[Bioperl-l] Bio::SearchIO::Writer::TextResultWriter is buggy
Lee Katz
lskatz at gmail.com
Thu Mar 15 21:26:30 UTC 2012
Splitting the blast output file, enquing the file, and then adding the
header works!
In the Main thread:
logmsg "Splitting the blast output into chunks";
system("csplit -s -f '$$settings{tempdir}/xx' -b '%02d.bls'
$$settings{blastfile} /Query=/ '{*}'");
die "Problem with splitting the blast output into chunks: $!" if $?;
# remove xx00 from the chunk array and add it to each chunk
$$settings{blastHeader}=`cat $$settings{tempdir}/xx00.bls`;
die "Could not get blast header from file because $!" if $?;
unlink("$$settings{tempdir}/xx00.bls"); # remove this file before it's
caught by glob()
my @chunk=glob("$$settings{tempdir}/xx*.bls");
In the threads:
while(defined(my $resultFile=$Q->dequeue)){
my $completeBlastContents=`(echo '$$settings{blastHeader}' && cat
$resultFile)`;
open(BLASTIN, "<", \$completeBlastContents) or die "Could not open
string for reading: $!";
my $searchIn=Bio::SearchIO->new(-fh=>\*BLASTIN,-format=>"blast");
On Wed, Mar 14, 2012 at 12:51 PM, Lee Katz <lskatz at gmail.com> wrote:
> I haven't gotten too far, but the following code might be appropriate for
> splitting a human-readable blast. The output files should be appropriate
> for passing to threads.
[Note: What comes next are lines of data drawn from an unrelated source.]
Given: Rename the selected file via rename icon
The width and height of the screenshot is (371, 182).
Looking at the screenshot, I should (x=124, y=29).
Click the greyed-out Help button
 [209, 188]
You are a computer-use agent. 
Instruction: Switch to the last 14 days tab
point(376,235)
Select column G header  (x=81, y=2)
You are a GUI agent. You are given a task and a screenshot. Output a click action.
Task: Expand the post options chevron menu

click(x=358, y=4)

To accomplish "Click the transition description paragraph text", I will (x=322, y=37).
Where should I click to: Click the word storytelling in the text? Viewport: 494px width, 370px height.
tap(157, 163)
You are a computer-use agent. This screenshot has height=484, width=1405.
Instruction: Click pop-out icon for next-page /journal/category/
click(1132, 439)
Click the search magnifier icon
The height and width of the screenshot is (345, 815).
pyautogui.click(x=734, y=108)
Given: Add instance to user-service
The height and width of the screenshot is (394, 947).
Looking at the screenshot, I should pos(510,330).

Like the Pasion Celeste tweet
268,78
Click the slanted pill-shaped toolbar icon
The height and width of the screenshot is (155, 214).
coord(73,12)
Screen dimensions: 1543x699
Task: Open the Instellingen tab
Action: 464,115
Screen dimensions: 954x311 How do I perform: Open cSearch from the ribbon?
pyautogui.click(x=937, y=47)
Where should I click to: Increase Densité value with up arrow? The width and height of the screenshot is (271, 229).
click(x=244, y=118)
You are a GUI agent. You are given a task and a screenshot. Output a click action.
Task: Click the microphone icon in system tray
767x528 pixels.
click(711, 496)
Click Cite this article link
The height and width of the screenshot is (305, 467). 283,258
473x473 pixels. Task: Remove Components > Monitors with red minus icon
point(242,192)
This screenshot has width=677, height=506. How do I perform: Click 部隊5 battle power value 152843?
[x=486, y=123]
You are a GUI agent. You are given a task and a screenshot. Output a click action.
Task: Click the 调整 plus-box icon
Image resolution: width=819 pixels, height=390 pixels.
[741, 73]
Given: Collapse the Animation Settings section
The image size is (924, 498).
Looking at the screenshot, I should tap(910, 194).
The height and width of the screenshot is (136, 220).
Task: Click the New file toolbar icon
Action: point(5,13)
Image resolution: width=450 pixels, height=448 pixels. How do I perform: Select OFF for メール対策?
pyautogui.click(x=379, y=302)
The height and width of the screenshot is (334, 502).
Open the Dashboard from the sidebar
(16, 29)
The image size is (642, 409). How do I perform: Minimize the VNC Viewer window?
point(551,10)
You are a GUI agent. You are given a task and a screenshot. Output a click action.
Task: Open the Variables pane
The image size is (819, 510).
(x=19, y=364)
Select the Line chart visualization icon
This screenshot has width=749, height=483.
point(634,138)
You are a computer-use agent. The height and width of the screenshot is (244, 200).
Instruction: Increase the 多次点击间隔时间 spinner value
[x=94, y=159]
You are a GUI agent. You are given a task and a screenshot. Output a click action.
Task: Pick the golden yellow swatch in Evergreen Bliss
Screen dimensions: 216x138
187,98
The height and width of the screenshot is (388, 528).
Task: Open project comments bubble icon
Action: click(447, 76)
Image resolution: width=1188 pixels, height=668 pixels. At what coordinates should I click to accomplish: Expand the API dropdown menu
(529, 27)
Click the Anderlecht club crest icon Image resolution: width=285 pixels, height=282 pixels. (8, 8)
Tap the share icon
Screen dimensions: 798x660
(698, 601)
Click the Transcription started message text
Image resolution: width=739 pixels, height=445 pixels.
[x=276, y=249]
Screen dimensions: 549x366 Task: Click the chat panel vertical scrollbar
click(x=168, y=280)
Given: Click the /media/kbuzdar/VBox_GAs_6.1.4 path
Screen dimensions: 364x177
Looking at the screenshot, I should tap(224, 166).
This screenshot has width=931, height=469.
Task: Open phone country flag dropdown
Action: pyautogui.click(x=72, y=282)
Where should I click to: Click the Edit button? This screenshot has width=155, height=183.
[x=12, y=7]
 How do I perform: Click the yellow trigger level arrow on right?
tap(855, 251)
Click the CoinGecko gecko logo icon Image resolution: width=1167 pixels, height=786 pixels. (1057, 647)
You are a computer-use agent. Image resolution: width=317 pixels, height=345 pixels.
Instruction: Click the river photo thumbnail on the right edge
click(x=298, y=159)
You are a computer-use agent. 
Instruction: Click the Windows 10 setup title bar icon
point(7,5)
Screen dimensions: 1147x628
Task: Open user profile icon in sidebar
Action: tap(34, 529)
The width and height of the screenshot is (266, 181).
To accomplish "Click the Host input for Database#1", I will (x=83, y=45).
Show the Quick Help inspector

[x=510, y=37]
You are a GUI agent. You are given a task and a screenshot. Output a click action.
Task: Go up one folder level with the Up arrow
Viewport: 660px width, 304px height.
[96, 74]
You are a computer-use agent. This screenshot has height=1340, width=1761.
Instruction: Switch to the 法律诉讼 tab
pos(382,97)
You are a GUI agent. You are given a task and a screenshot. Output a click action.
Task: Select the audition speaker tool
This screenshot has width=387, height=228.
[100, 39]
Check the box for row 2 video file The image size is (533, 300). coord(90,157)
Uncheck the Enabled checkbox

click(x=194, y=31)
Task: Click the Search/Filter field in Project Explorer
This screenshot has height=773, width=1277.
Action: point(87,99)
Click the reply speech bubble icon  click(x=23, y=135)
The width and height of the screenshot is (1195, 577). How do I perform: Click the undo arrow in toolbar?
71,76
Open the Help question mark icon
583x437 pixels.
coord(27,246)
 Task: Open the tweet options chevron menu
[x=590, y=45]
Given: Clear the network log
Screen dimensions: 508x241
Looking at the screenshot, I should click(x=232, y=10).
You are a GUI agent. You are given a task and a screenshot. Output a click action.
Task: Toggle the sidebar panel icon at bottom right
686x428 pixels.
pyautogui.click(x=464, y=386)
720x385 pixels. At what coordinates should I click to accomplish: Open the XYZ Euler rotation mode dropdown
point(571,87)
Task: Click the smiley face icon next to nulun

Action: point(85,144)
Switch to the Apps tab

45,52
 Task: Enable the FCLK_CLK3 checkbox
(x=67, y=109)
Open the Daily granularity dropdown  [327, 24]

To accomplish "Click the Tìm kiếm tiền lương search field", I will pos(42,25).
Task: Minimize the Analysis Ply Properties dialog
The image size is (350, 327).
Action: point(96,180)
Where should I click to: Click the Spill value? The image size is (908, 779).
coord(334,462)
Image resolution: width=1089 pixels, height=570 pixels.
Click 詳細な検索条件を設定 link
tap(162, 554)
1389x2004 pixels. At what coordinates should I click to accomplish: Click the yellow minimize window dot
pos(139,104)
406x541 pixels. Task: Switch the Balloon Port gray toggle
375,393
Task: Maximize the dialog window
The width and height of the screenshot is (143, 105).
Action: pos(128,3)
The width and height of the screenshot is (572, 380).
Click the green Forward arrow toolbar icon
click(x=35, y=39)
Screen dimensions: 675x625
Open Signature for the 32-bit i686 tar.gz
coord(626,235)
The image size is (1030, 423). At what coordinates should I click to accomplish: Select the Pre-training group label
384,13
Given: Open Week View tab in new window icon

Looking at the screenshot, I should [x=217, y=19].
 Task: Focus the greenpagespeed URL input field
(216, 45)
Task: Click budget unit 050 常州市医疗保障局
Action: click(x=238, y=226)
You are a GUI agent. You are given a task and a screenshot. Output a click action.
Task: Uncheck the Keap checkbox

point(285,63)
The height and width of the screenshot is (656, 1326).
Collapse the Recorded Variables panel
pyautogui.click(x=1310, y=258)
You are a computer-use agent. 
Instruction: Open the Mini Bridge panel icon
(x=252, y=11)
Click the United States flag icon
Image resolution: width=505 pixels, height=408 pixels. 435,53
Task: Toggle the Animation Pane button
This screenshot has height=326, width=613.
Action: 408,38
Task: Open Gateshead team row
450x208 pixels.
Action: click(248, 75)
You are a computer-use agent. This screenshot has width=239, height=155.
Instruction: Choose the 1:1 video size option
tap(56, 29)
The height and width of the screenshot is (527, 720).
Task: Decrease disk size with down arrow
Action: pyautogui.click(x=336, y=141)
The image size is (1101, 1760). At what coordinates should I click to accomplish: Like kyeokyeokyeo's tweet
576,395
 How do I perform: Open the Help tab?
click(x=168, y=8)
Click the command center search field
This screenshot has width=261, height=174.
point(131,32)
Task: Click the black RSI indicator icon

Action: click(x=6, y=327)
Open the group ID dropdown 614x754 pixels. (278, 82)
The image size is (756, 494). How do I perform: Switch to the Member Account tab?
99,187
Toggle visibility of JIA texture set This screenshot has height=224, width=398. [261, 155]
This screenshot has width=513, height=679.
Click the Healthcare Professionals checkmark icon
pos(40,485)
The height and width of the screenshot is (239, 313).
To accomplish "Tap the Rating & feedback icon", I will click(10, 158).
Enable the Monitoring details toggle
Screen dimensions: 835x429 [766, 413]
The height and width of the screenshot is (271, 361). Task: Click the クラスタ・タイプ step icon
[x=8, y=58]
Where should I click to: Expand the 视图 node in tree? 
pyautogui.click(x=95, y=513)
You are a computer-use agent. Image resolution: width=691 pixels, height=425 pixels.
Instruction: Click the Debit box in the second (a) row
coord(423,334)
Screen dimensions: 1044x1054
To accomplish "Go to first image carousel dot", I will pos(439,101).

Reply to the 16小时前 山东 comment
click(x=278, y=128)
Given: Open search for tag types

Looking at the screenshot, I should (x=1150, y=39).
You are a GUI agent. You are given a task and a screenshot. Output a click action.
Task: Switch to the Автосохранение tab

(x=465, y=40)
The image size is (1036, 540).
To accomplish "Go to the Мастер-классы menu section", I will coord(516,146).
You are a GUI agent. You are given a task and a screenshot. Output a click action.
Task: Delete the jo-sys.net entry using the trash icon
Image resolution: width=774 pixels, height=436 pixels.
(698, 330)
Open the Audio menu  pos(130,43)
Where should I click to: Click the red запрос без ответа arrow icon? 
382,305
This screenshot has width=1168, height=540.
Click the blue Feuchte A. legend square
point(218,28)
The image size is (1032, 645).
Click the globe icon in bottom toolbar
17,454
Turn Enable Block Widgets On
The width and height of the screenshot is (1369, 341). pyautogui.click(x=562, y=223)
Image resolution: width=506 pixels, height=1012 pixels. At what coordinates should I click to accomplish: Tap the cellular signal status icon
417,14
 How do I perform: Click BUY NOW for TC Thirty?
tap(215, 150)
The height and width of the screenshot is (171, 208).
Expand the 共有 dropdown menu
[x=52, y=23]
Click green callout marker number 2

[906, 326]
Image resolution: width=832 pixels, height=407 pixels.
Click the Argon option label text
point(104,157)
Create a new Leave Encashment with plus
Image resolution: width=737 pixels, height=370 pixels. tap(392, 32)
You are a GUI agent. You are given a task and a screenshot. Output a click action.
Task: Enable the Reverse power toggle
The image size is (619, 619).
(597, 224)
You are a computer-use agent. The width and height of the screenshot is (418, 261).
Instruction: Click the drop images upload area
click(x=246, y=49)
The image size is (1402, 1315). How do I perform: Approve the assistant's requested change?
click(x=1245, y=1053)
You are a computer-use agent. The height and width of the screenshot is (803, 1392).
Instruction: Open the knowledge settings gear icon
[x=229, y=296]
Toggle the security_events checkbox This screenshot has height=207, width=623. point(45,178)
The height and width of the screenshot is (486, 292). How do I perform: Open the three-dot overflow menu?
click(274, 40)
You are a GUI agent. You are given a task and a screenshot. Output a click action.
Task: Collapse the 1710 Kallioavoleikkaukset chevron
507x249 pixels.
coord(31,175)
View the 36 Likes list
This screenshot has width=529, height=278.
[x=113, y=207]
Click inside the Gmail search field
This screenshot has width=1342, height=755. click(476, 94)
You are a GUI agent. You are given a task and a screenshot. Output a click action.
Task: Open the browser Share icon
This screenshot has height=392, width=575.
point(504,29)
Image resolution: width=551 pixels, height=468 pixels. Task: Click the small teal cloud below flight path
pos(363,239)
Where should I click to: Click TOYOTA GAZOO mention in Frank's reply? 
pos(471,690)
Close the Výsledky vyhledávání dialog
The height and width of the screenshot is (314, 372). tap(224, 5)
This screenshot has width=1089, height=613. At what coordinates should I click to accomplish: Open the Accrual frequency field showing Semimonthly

I'll give an update tomorrow when I have more time.
>
> logmsg "Splitting the blast output into chunks";
> system("csplit -s -f '$$settings{tempdir}/xx' -b '%02d.bls'
> $$settings{blastfile} /Query=/ '{*}'");
> die "Problem with splitting the blast output into chunks: $!" if $?;
> # remove xx00 from the chunk array and add it to each chunk
> for my $chunk(glob("$$settings{tempdir}/xx*.bls")){
> next if($chunk=~/xx00.bls/);
> my $newChunk=`cat $$settings{tempdir}/xx00.bls $chunk`;
> system("cat $$settings{tempdir}/xx00.bls $chunk >
> $$settings{tempdir}/chunktmp.bls");
> system("cp $$settings{tempdir}/chunktmp.bls $chunk");
> die "Error moving temp blast file" if $?;
> }
>
>
>
> On Wed, Mar 14, 2012 at 11:21 AM, Fields, Christopher J <
> cjfields at illinois.edu> wrote:
>
>> Can you pass a file handle? SearchIO accepts them using '-fh', but I
>> have no idea if this would work. See:
>>
>>
>> http://bytes.com/topic/perl/answers/497453-howto-share-filehandles-between-threads
>>
>> The problem is whether this will be at the specific file point you need
>> or whether the file pointer will be reset to the beginning. According to
>> the last answer there, if the variable is sharing scope it should work, but
>> I haven't tried it out myself to be honest. If you try that out let us
>> know, I would be interested to see if it works.
>>
>> Re: splitting the file, this is a little tricky as plain text output has
>> changed. Older versions of BLAST simply concatenate output files, so the
>> header for the file is repeated (lines up to 'Query'). Latter version
>> leave off the repeated header. You could simply split the file up based on
>> the query using a regex, I believe the result object should still be
>> generated, but the header contains information that you may want, such as
>> BLAST version, etc.
>>
>> chris
>>
>> On Mar 14, 2012, at 9:35 AM, Lee Katz wrote:
>>
>> > I just want to clarify: I have an already existing blast output. Is
>> there
>> > a non-buggy way to split it? It is in human-readable text form (-m 0).
>> >
>> > On Tue, Mar 13, 2012 at 6:06 PM, Lee Katz <lskatz at gmail.com> wrote:
>> >
>> >> Hi, I am separating a blast output file into individual results, so
>> that I
>> >> can multithread the reading of the results. I cannot pass a result
>> object
>> >> through Perl threads because it contains code, which is not sharable
>> via
>> >> threads::share (sharing is used internally in
>> Thread::Queue)--therefore I
>> >> must pass a sub-file. My strategy is to read the whole file into
>> >> Bio::SearchIO and then write the result objects to a file, so that a
>> thread
>> >> can read the file. The thread would thus read one file at a time
>> >> containing one query and all its results.
>> >>
>> >> Reading the original file works, but then outputting the blast file is
>> >> buggy. The last line of the HSP is empty and has bad coordinates. I
>> have
>> >> an example, with an error when trying to read it again with SearchIO,
>> and
>> >> its fasta file below.
>> >>
>> >> Any help debugging? Maybe I just need to update BioPerl since I
>> installed
>> >> it around several months ago, maybe a year ago? Thanks.
>> >>
>> >>
>> >> MSG: In sequence lcl|R009125 residue count gives end value 341.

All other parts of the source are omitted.